» WORK TO COMPLETE
How many lines in these records hold the string "agent"? Reply with the number alone.
---------------
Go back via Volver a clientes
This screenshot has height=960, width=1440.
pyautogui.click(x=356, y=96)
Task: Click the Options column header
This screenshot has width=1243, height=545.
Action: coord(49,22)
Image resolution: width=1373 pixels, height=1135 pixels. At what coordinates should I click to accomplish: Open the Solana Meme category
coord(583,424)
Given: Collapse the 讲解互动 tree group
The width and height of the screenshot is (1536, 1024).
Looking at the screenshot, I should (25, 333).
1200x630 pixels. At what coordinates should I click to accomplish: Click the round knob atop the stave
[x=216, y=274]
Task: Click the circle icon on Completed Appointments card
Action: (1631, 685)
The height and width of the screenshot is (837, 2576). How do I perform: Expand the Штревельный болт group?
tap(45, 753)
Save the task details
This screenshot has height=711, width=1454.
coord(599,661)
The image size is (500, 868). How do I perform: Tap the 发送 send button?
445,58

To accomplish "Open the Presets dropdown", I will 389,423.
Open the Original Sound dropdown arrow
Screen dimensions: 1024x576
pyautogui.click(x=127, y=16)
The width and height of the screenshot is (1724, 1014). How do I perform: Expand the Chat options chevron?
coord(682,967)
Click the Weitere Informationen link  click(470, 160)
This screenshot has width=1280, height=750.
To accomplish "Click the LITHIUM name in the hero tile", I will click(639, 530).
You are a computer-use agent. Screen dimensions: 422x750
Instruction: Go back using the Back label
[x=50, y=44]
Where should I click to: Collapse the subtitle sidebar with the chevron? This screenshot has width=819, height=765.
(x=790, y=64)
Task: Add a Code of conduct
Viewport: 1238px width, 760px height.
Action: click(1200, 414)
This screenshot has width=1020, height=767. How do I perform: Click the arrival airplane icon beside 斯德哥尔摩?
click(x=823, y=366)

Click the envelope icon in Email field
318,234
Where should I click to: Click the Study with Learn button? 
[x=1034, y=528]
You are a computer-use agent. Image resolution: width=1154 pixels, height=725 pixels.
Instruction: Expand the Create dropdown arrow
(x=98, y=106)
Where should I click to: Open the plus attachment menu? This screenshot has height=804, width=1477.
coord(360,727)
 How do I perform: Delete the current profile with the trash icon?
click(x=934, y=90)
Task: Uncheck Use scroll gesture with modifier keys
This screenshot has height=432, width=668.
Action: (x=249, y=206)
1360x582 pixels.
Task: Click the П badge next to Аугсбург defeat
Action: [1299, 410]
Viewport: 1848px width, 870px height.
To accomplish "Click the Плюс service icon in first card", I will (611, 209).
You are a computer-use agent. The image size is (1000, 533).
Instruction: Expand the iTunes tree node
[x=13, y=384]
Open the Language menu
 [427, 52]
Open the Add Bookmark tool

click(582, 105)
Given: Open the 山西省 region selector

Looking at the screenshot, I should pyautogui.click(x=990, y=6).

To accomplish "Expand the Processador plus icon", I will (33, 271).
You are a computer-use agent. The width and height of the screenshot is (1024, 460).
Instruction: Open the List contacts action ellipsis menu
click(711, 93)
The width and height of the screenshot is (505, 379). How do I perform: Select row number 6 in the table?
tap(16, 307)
---------------
» ANSWER TO THE EXERCISE
4